Goose Ads Remixer scans the highest-spending ads in a niche and turns the winning hooks and layouts into a new on-brand ad using a company's own logo and product photos, for $29 to $299 a month, folding a research pass agencies bill as overhead into the same five minutes as the design.
Before a paid social ad reaches a designer's desk, someone has already spent real hours figuring out what to copy. A growth marketer or a freelance media buyer scrolls Meta's Ad Library, sorts by spend and run length, builds a swipe file of what's already working in a niche, and only then writes the creative brief. That research pass rarely shows up as its own line item. It gets folded into the $5,000 to $15,000 a month a performance creative agency charges for a steady supply of static and video ads, per Darkroom Agency's 2026 pricing breakdown of the category.
Goose Ads Remixer, a skill from the GTM automation company Gooseworks, collapses that research pass and the production pass into one. You give it a brand's website. Under the hood it runs Gooseworks' Meta Ad Scraper, which pulls active and historical ads for a company, Page, or keyword out of Meta's Ad Library, along with each ad's estimated spend range and how long it has run. An ad still spending money after months on air is doing something right, and Goose Ads Remixer treats that as signal, then rebuilds the hook, layout, and offer of the winning ads using the target brand's own logo, product photography, and copy voice. It runs as a slash command inside Claude Code, Claude Cowork, or Codex, or through a plain web app. No creative brief required.
The pricing is public and tiered by volume. Lite is $29 a month for 2,000 credits, good for 30 to 50 static ads. Starter is $59 a month for 60 to 100 static ads plus 10 to 20 video ads. Pro, the most popular tier, is $149 a month for 180 to 300 static and 30 to 60 video ads, plus one always-on AI coworker that keeps producing. Business runs $299 a month for up to 750 static and 150 video ads. Line that up against the agency numbers: Darkroom puts a 25-to-40-static, 5-to-10-video monthly output at $8,000 to $12,000, and a 40-plus-asset month at $12,000 to $15,000. Goose's Starter tier covers a similar or greater volume for $59, and agencies that price per asset instead of by retainer charge $150 to $500 per static image and $500 to $2,000 per video, against a per-unit cost on Goose that lands closer to a dollar. That's not a discount. That's a different order of magnitude.
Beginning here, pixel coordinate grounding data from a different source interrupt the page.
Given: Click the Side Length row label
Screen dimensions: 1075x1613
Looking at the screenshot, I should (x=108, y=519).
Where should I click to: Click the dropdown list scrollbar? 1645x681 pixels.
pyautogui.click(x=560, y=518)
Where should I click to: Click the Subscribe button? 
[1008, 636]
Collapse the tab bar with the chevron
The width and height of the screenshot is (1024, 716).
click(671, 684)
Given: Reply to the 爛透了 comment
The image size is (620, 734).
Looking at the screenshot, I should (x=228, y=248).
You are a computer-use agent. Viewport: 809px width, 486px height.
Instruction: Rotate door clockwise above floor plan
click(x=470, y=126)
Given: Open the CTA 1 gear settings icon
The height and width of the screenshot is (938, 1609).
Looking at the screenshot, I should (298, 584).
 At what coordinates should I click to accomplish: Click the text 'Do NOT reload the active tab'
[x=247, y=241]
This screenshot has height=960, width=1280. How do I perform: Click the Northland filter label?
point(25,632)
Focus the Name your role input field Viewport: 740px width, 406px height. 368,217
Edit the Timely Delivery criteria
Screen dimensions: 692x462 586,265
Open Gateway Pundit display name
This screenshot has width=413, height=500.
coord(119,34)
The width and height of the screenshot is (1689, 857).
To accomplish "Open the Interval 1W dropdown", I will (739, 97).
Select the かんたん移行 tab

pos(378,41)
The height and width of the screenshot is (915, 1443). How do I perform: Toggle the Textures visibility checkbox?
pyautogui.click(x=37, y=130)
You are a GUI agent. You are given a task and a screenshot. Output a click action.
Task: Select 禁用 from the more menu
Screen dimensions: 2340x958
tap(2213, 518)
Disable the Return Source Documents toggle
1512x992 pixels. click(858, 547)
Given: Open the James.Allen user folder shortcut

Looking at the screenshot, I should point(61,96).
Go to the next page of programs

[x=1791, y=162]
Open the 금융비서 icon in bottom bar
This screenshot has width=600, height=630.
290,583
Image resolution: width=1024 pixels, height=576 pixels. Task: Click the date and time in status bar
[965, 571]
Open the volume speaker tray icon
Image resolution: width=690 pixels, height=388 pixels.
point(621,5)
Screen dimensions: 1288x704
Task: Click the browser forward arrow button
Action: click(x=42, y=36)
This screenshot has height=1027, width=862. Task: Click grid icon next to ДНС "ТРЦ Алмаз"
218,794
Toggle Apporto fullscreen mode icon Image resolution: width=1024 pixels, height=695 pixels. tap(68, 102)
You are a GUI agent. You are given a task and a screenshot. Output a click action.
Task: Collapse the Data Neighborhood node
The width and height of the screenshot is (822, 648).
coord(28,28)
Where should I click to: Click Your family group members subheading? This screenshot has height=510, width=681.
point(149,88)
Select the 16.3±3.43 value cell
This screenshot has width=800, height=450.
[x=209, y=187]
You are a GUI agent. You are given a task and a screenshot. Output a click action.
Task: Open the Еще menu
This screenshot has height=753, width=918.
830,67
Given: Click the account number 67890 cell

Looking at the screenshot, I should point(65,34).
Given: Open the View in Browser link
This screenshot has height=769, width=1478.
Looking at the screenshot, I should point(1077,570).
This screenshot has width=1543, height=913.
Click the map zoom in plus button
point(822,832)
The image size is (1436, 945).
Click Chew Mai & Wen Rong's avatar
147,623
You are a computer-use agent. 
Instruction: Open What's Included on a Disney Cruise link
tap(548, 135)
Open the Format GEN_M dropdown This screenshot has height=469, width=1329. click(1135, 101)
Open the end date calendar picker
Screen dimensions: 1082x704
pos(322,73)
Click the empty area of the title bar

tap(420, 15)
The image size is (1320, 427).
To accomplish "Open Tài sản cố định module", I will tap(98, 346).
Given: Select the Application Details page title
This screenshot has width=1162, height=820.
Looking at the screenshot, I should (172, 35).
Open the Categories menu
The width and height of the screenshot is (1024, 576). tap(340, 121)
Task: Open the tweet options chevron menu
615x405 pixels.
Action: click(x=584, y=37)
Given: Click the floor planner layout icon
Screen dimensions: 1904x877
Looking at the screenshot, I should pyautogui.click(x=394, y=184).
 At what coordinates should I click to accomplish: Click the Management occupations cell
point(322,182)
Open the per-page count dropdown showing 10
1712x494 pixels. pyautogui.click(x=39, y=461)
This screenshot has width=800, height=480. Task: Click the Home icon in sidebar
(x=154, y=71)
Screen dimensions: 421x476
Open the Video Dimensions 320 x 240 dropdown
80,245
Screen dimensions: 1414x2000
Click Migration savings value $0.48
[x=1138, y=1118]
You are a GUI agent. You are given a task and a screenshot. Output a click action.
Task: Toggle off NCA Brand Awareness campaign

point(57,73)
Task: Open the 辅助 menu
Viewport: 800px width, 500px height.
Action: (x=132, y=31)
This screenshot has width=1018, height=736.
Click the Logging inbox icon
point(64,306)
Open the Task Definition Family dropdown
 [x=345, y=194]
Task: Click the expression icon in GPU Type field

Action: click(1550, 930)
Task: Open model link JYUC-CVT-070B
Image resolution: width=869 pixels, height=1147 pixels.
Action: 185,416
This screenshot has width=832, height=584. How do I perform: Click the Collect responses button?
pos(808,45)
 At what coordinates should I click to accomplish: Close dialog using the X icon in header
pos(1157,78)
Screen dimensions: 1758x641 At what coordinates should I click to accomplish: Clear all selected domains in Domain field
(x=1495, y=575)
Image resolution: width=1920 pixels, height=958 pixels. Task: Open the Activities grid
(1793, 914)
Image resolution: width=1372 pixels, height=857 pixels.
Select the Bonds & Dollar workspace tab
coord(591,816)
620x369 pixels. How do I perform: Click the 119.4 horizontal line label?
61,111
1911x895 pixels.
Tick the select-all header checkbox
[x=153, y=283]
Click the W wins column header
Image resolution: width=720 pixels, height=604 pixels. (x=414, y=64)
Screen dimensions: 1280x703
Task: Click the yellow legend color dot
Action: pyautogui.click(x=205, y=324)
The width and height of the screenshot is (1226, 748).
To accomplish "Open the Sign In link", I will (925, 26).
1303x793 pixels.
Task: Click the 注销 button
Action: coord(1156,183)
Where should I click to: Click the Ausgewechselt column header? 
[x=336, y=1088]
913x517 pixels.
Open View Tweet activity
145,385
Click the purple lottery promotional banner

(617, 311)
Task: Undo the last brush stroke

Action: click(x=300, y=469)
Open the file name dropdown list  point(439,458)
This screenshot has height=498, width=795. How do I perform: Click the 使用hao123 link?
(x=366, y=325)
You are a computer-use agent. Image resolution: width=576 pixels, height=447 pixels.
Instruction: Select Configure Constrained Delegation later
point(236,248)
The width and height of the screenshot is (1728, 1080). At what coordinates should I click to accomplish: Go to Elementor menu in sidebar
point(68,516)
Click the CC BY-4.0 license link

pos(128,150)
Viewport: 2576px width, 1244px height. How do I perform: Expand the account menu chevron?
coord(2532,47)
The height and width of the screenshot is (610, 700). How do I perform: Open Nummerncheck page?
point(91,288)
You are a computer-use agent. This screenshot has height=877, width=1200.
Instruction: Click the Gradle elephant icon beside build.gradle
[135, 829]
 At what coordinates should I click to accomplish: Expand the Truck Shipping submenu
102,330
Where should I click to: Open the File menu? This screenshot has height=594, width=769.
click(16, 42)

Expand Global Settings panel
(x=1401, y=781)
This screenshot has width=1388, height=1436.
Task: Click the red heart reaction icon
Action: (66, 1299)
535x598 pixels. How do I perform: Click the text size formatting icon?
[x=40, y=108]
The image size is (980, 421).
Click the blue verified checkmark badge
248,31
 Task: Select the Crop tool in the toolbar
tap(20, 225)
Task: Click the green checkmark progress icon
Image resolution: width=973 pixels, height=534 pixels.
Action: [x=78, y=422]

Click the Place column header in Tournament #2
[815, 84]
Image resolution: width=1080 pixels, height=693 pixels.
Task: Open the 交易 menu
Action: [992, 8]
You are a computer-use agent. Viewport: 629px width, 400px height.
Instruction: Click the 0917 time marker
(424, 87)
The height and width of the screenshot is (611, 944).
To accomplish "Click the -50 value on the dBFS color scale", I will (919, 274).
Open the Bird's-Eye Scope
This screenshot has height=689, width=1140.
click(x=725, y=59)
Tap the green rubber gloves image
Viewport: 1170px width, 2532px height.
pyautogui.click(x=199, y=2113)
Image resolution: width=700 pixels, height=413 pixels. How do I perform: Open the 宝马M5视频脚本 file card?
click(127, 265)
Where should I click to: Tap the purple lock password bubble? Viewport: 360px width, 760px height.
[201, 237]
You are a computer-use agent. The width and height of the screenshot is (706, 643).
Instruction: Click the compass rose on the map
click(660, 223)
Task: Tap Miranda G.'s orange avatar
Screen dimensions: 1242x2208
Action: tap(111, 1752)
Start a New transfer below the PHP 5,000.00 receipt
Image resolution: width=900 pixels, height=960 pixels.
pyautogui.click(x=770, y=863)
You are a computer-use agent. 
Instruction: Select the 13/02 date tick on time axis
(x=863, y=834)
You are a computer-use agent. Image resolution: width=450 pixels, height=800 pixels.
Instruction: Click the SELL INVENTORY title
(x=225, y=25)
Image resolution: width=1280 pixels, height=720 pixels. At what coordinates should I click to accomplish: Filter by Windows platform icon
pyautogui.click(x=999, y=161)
None of this means the agency retainer is pointless. A tool that remixes the ads already winning in a niche is, by design, converging on what everyone else in that niche is already running. For a brand whose whole pitch is that it looks nothing like its competitors, most obviously in categories like luxury goods or design-forward D2C, that convergence is the opposite of the point. Regulated advertisers, insurance, pharma, financial services, have a bigger problem: the bottleneck in those industries was never how fast a designer could work, it was legal and compliance review of every claim in the ad, and no amount of creative remixing touches that. And the tool is only as good as what it's remixing from. A brand with no real product photography, no settled logo, and no consistent voice gets an ad that reads exactly that thin, just faster.
There's also a quieter risk worth naming. Remixing the structure of a still-running, still-spending competitor ad is different from copying it outright, but the line between learning from the pattern and looking like the same ad is a legal question, not a creative one, and it's worth a look before a campaign goes live in a crowded, litigious category.
What the agency retainer was actually selling, underneath the invoice, was knowing which ad in the niche was already working before anyone else bothered to check. Once that knowledge costs 29 dollars instead of eight thousand, the agency has to find something else to sell.